1.6 I think so your 28-80 becomes a 45-128, except with less picture area


----------



## jimaroo (Jun 14, 2006)

oh ok thanks


----------



## Big Mike (Jun 14, 2006)

It does not actually change the (focal length) magnification of the lens.  Basically, with a Rebel XT (or camera with similar sized sensor) you are only seeing the centre part of the image that is projected by the lens....which was designed for 35mm film.

So your 28-80mm lens when on a Rebel XT will have the same * Field of View* as a 45-128mm lens would on a 35mm SLR (or full frame digital).
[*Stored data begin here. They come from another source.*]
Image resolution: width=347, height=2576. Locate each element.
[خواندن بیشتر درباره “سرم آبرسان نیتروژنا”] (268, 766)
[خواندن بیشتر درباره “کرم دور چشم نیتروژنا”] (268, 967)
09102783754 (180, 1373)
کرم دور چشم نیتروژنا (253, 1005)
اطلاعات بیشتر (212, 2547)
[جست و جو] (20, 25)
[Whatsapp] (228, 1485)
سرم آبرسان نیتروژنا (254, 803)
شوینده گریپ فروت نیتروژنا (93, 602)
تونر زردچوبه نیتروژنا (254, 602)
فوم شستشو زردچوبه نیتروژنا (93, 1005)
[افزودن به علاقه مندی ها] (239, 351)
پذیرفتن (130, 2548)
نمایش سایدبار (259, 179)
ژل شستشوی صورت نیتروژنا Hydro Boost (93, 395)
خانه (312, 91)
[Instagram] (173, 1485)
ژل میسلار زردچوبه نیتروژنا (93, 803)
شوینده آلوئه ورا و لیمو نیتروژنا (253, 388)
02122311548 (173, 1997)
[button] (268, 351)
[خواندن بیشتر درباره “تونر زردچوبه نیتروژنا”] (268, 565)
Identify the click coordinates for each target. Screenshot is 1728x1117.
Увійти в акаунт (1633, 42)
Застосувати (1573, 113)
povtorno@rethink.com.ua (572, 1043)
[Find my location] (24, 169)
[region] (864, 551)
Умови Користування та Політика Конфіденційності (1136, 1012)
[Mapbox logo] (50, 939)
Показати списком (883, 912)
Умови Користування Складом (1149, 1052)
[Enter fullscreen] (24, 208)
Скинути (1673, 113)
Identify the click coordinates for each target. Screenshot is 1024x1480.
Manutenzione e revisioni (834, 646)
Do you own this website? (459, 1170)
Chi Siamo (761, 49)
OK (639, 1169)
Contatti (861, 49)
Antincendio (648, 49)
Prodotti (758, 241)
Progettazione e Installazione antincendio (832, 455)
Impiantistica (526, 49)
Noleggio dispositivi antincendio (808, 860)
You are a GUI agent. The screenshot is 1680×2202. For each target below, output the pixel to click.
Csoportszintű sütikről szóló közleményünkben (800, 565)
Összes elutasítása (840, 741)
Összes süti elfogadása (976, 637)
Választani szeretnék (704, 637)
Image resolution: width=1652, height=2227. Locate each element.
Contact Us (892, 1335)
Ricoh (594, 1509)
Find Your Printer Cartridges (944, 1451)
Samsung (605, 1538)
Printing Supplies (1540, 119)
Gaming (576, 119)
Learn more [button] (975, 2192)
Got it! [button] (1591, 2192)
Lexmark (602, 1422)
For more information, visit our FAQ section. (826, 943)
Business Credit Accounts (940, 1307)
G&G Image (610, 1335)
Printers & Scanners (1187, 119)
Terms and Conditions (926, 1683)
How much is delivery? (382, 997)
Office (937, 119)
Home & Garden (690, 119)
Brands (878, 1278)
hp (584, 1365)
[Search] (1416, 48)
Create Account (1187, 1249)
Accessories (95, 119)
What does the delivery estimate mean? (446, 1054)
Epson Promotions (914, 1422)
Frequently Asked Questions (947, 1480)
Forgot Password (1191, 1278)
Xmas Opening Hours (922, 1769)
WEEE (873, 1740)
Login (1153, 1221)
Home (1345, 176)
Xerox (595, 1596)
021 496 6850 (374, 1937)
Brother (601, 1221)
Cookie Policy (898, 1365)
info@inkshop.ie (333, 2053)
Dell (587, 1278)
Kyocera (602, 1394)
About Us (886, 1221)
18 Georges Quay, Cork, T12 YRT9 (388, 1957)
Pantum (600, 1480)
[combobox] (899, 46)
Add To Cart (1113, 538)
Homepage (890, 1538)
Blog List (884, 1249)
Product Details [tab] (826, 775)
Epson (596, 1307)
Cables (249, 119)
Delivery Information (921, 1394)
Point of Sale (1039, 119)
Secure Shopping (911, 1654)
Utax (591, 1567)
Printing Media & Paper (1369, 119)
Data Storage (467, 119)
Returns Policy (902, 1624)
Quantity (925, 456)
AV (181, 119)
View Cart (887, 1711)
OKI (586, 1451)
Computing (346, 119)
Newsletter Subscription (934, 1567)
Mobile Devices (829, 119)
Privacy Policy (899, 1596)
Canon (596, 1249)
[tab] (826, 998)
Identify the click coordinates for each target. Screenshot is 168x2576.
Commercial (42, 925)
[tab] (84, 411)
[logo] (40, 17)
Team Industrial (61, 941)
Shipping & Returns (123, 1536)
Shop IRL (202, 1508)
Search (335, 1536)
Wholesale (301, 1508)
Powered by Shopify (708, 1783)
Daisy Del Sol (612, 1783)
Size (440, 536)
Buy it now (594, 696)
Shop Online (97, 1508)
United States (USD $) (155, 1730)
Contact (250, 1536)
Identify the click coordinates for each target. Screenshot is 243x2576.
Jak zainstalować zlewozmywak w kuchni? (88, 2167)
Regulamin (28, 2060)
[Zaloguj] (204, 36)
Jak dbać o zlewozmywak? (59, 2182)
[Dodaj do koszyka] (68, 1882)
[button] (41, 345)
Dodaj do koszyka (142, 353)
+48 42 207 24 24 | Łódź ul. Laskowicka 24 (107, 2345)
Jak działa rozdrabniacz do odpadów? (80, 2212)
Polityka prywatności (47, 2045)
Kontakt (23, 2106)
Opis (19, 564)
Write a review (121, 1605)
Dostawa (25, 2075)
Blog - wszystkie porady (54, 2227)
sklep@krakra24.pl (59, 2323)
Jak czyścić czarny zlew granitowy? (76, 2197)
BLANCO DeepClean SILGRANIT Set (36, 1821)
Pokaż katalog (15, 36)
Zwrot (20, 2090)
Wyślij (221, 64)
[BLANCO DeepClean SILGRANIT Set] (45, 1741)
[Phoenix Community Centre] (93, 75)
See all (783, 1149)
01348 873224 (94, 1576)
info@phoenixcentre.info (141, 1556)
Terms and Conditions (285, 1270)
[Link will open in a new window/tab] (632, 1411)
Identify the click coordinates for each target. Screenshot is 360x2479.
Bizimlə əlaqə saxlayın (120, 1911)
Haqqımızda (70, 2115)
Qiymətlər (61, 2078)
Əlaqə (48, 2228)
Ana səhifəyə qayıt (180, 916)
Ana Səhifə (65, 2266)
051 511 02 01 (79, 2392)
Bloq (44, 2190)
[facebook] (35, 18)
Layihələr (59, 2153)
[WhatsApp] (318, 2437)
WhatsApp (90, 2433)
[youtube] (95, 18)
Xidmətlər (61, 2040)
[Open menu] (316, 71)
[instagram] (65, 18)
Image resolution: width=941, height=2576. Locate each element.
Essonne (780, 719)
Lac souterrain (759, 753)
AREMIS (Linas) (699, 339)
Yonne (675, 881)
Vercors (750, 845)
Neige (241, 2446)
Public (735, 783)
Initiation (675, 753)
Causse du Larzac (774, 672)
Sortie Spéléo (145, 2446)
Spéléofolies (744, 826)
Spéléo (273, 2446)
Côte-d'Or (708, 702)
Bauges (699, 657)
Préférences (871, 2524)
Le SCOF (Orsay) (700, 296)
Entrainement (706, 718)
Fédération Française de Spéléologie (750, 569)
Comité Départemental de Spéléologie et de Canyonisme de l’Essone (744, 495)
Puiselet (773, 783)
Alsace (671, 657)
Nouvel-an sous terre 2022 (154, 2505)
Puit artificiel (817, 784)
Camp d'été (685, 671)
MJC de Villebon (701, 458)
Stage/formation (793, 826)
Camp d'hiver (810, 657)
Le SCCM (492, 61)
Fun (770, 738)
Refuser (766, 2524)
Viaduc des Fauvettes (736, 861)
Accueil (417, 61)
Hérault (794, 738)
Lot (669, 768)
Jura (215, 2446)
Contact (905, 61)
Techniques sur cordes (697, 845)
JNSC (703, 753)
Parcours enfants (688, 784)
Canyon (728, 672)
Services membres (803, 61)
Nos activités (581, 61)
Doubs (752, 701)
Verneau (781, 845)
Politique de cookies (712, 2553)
This is really only a factor if you know what the FOV is on a 35mm SLR...because the same lens will be different on a Rebel XT.  If you are not used to using a 35mm SLR then don't worry about the crop factor at all....it's just a comparison number for people who are used to film cameras.


----------



## markc (Jun 14, 2006)

Big Mike said:
			
		

> If you are not used to using a 35mm SLR then don't worry about the crop factor at all....it's just a comparison number for people who are used to film cameras.



I agree. You have to do the same when switching to medium format, 4x5, or 8x10. But if you only shoot 4x5, it doesn't matter what the 35mm equivalent is.


----------